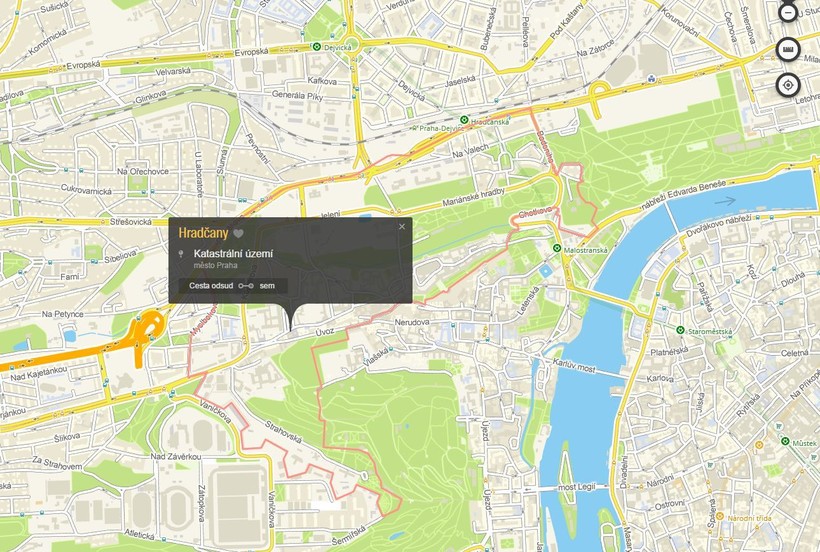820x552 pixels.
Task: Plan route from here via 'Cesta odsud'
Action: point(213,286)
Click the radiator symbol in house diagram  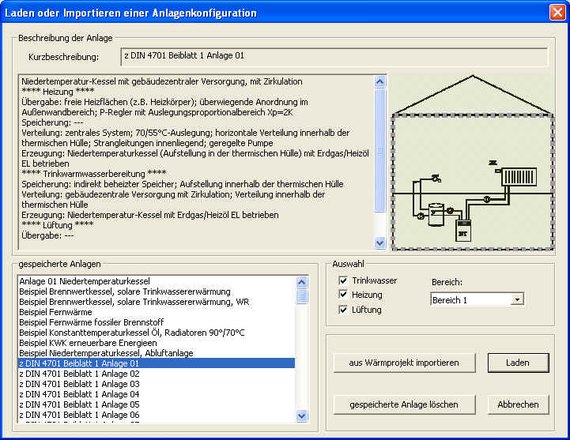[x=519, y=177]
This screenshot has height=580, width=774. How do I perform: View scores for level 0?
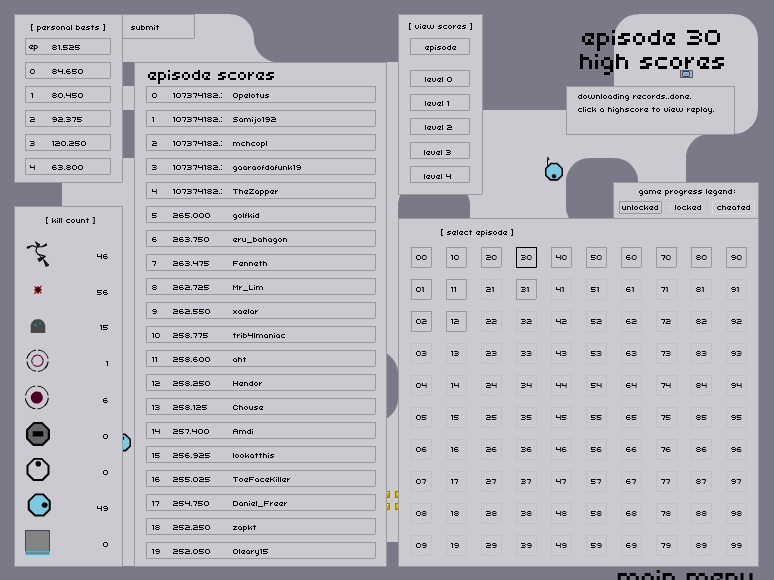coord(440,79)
##########
▶ [THE PROBLEM]:
Please retype, exactly and only, the lines from the one holding "This screenshot has" to the end of the entries, both ends included, without any pictures.

▶ [RESPONSE TO THIS EXERCISE]:
This screenshot has height=580, width=774. How do I perform: View scores for level 0?
coord(440,79)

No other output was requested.